Sushama Chander: Die erste Frau an der Spitze von joanneum racing graz
FH JOANNEUM, 17. Januar 2020Wenn man die 26-jährige Sushama Chander sucht, dann ist das “Race Control” – wie die Leitzentrale des studentischen Vereins genannt wird – immer eine gute Anlaufstelle. Und sollte sie dort nicht zu finden sein, dann kann sie eigentlich nur in der Werkstätte am neuesten Boliden feilen. Sushama lebt in diesem Studienjahr für das joanneum racing team, hat sie ja mit Anfang Oktober offiziell das Amt des “Team Captain” übernommen. „Verantwortung zu haben, lernt man oft erst im Berufsleben. Hier habe ich die perfekte Möglichkeit schon vorher zu lernen, mit großer Verantwortung umzugehen“, erklärt die gebürtige Salzburgerin ihre Entscheidung.
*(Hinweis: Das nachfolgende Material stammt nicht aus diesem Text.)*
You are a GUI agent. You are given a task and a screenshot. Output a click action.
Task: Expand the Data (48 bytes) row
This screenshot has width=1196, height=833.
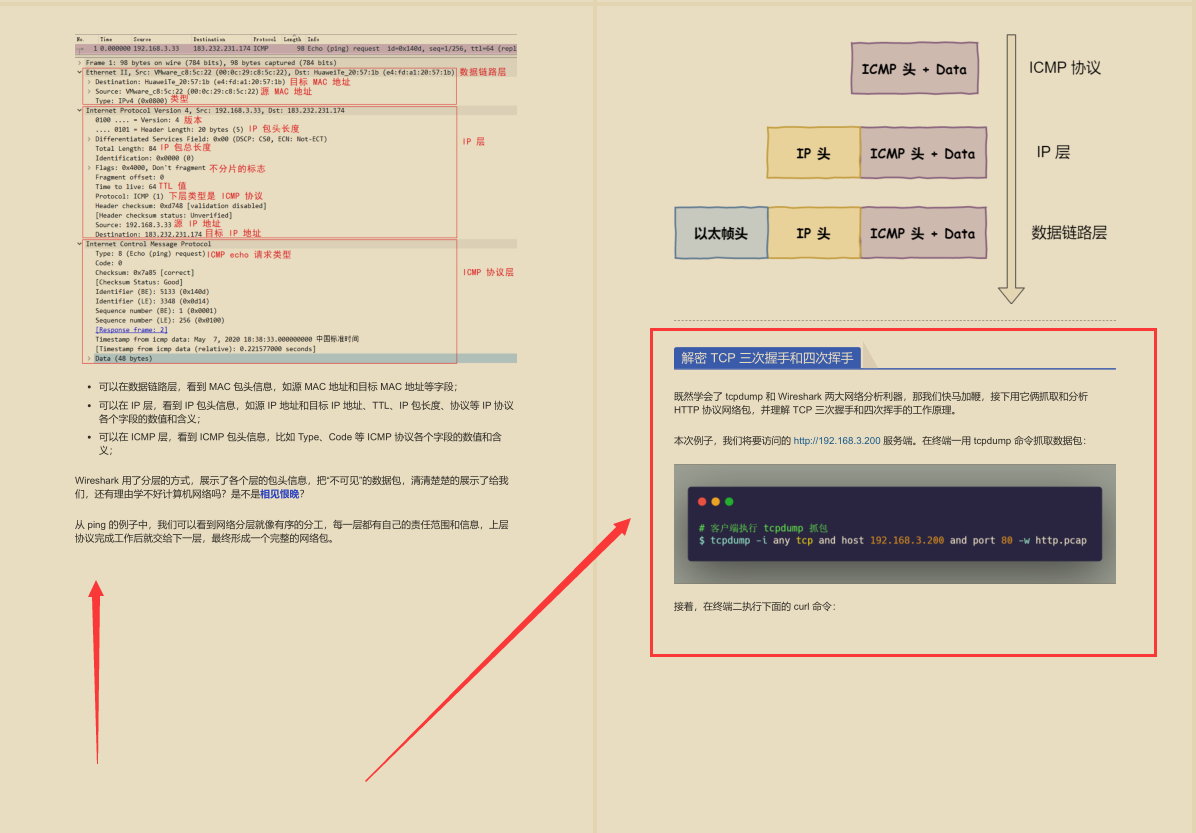click(x=90, y=358)
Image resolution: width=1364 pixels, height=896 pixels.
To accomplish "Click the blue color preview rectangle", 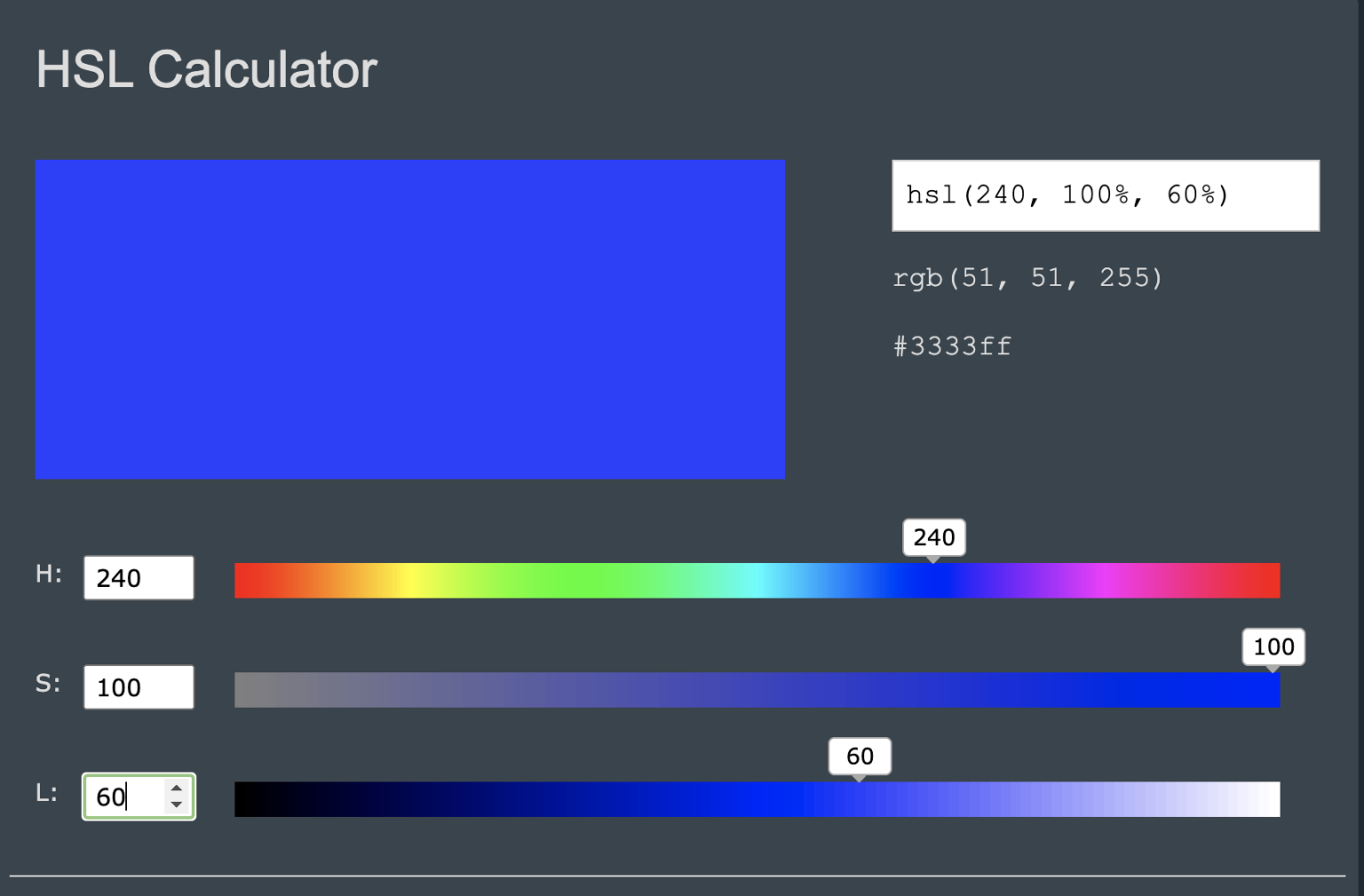I will pyautogui.click(x=409, y=319).
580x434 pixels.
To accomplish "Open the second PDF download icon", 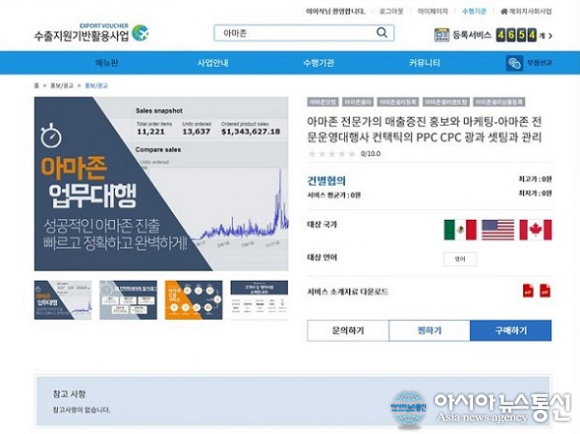I will point(545,290).
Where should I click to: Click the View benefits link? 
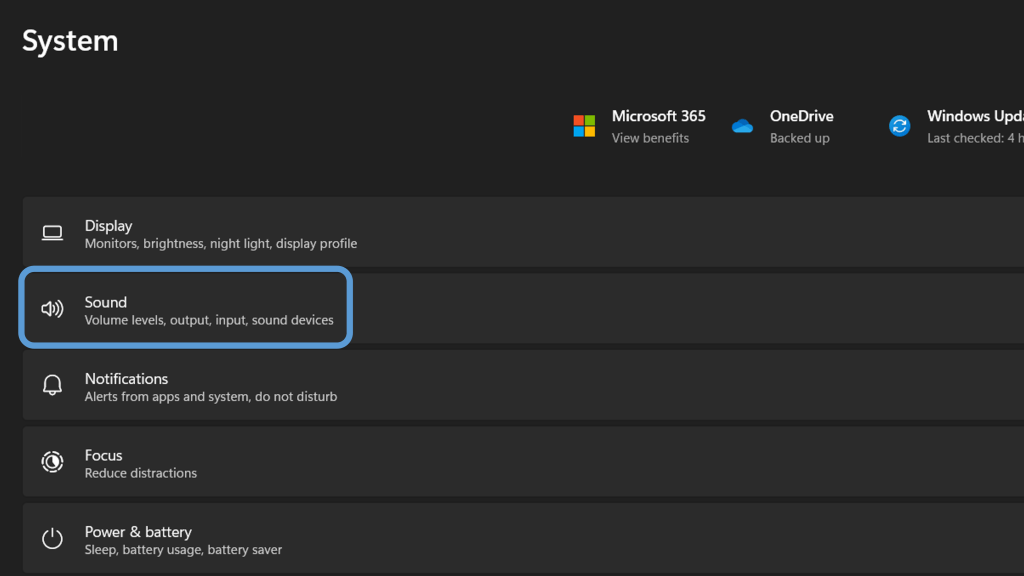click(650, 138)
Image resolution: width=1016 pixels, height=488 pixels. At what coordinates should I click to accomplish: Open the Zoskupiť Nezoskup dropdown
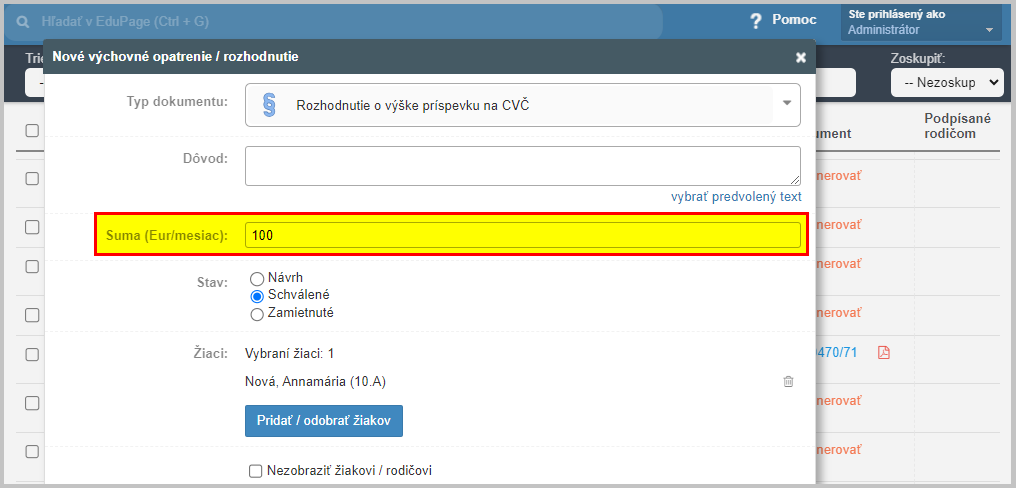click(x=947, y=82)
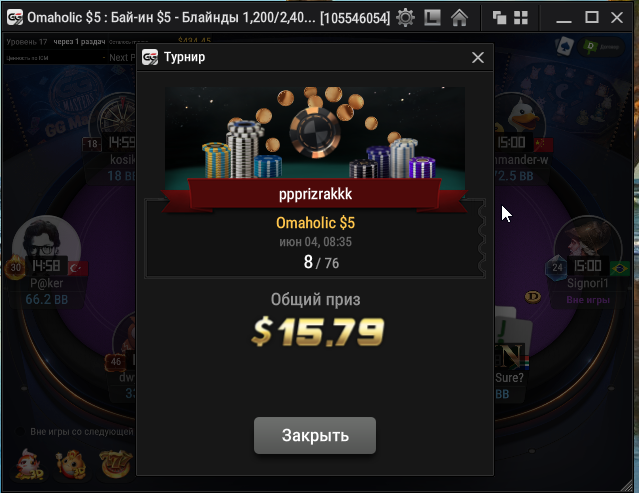This screenshot has height=493, width=639.
Task: Maximize the Omaholic $5 table window
Action: [x=592, y=18]
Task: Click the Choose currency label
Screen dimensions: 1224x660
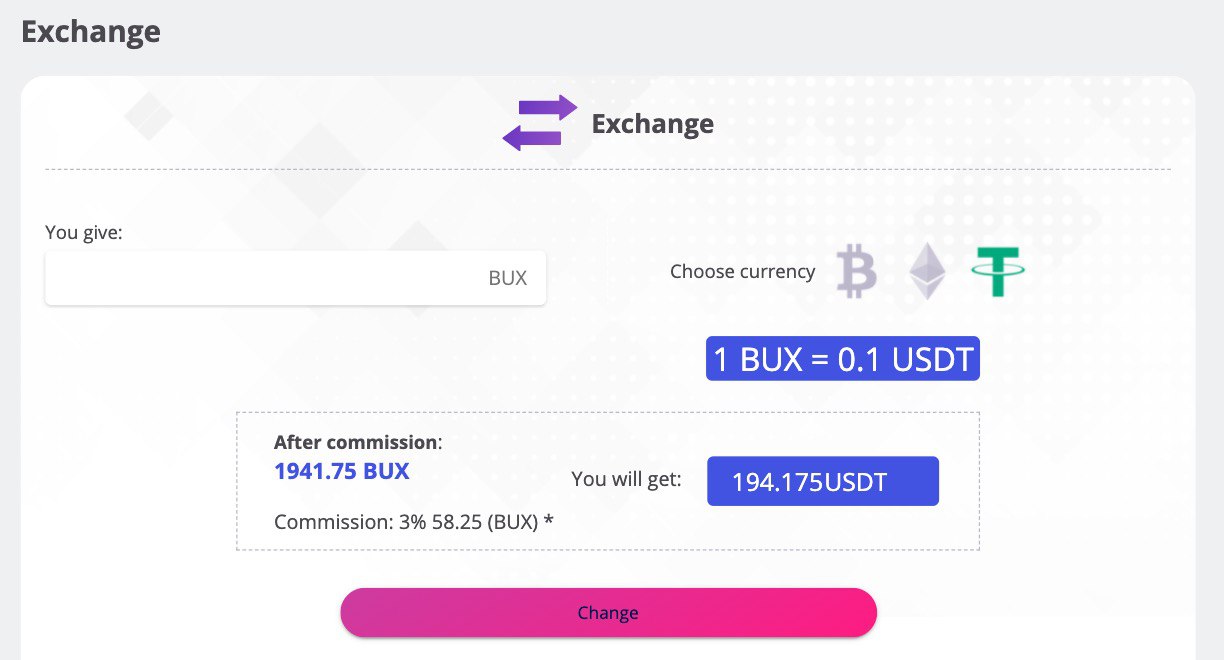Action: click(x=742, y=271)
Sushama ist die erste weibliche Team-Leiterin in der 16-jährigen Geschichte von joanneum racing graz. Dass mit ihr nun eine Frau an der Spitze eines Vereins in Verbindung mit einem technischen Studiengang steht, ist in zweierlei Hinsicht eine Ausnahme: Zum einen ist sie als Frau in ihrer Fachrichtung in der Minderheit, denn in Österreich schließen jedes Jahr mehr als doppelt so viele Männer ein technisches Studium ab als Frauen. Zum anderen gibt es weiterhin sehr wenige Frauen in Führungspositionen: Von den 200 umsatzstärksten österreichischen Unternehmen 2019 wird gar nur knapp jedes elfte Unternehmen von einer Frau geleitet.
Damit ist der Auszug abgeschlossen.